▸ **Data to examine**
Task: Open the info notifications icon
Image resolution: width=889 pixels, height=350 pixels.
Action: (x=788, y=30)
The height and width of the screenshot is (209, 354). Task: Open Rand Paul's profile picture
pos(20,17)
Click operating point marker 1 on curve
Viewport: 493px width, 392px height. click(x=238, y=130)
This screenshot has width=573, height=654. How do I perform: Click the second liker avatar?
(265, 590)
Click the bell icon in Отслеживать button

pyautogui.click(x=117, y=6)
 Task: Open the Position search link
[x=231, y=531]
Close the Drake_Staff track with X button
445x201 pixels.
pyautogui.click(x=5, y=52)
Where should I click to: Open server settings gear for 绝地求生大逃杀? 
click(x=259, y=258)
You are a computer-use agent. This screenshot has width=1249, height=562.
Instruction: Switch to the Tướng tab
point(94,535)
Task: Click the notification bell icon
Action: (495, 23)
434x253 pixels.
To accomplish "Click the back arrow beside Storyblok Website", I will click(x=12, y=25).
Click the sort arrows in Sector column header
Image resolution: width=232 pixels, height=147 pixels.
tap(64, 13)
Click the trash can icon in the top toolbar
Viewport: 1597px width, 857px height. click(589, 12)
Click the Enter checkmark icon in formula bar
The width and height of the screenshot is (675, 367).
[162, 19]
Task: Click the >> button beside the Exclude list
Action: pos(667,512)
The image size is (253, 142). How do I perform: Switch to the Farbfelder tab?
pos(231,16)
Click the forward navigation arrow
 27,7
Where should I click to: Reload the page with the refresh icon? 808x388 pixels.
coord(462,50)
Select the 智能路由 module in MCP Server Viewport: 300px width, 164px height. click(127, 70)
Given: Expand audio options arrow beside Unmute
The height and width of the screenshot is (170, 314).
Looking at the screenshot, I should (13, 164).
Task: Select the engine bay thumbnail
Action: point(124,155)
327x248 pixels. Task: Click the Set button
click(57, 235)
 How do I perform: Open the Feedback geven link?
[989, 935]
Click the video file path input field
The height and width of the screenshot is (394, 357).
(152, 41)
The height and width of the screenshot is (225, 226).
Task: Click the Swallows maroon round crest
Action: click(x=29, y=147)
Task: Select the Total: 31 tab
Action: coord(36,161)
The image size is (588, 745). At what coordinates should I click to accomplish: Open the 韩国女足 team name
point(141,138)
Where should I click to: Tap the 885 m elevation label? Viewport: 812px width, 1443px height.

▸ **Instructions to follow**
Only the lines above starting at the line that holds "Click the forward navigation arrow" and ending at the line that holds "Given: Expand audio" are to be repeated, exactly and in full.

▸ **Reply**
Click the forward navigation arrow
 27,7
Where should I click to: Reload the page with the refresh icon? 808x388 pixels.
coord(462,50)
Select the 智能路由 module in MCP Server Viewport: 300px width, 164px height. click(127, 70)
Given: Expand audio options arrow beside Unmute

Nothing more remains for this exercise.